Lors de sa comparution, le 25 juillet au matin, devant la commission de discipline, il déclare qu’ « il avait la lame de rasoir pour se suicider, qu’il est à bout, qu’il ne supporte plus ses conditions de détention […]. Que lorsqu’il a agressé le médecin, il n’était pas dans son état normal, à cause des médicaments qui lui avaient été administrés et qui avaient des effets secondaires ». Il est sanctionné de 20 jours de quartier disciplinaire, dont 10 avec sursis. Interrogé par l’OIP, le service médical de la maison d’arrêt de Bordeaux-Gradignan indique que le médecin qui visite le quartier disciplinaire deux fois par semaine n’a pas contre-indiqué le maintien de M. Elkhadi en cellule de punition.

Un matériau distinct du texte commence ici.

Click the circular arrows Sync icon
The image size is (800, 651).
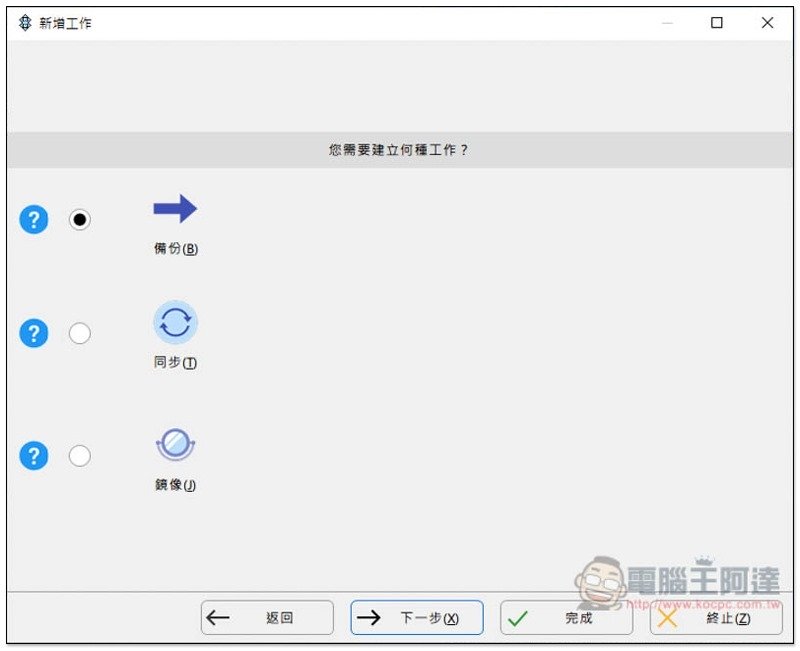(175, 323)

Le jour même, M. Elkhadi est transféré vers la maison centrale de St-Martin-de-Ré. À son arrivée, il est conduit au quartier disciplinaire pour continuer de purger la sanction infligée. Selon le témoignage d’un surveillant, il se plaint d’intenses douleurs, se montre très agité et demande à voir un médecin. En l’absence du médecin de l’établissement, le personnel pénitentiaire contacte les services d’urgence, qui refusent de se déplacer et renvoie vers un médecin de ville. Ils tentent également de joindre à son domicile le médecin-chef de l’établissement, sans succès. À 18h15, selon les éléments recueillis dans le cadre de l’enquête judiciaire, la direction a pris la décision de suspendre la sanction. À 18h45, lorsque la cellule de M. Elkhadi est ouverte afin de le sortir du quartier disciplinaire, celui-ci est retrouvé décédé par pendaison.

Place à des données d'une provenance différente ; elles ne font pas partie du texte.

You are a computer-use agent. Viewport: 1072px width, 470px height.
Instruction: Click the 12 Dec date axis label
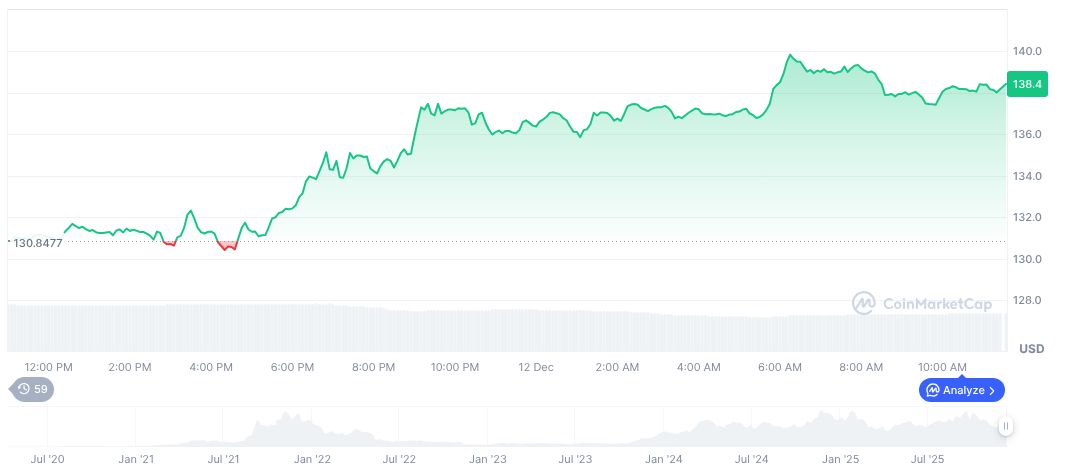pyautogui.click(x=536, y=367)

Contacté par téléphone, le substitut du Procureur de La Rochelle estime qu’il n’y a à son sens « rien qui justifie de retenir une responsabilité pénale dans ce dossier ».
L’OIP rappelle :
– l’article D.251-4 du code de procédure pénale selon lequel « la sanction [disciplinaire doit être] suspendue si le médecin constate que son exécution est de nature à compromettre la santé du détenu » ;
– le rapport du Professeur Terra sur la prévention du suicide des personnes détenues, publié en décembre 2003, déplorant le fait que « le placement de personnes détenues au quartier disciplinaire ne [fasse] pas l’objet d’une réflexion suffisante sur l’existence ou non d’une crise suicidaire sous-jacente », et rappelant que « les détenus dont la crise suicidaire prend le masque de l’agressivité ne peuvent pas être mis au quartier disciplinaire sans risquer d’accélérer la progression de leur détresse » ;
– la Cour européenne des droits de l’homme a jugé qu’« A la lumière de l’obligation positive de l’Etat de prendre préventivement des mesures d’ordre pratique pour protéger tout individu dont la vie est menacée, on peut s’attendre à ce que les autorités, qui sont en présence d’un détenu dont il est avéré qu’il souffre de graves problèmes mentaux et présente des risques suicidaires, prennent les mesures particulièrement adaptées en vue de s’assurer de la compatibilité de cet état avec son maintien en détention» et estimé que « le placement en cellule disciplinaire isole le détenu, en le privant de visites et de toute activité, ce qui est de nature à aggraver le risque de suicide lorsqu’il existe » (CEDH, Renolde c/France, 16 octobre 2008). La Cour considère que l’obligation de protéger le droit à la vie « implique et exige de mener une forme d’enquête efficace lorsqu’il y a eu mort d’homme sous la responsabilité d’agents de l’Etat » (CEDH, Tanribilir c/Turquie, 16 novembre 2000). Cette enquête « doit notamment être complète, impartiale et approfondie » (CEDH, Taïs c/France, 1er juin 2006).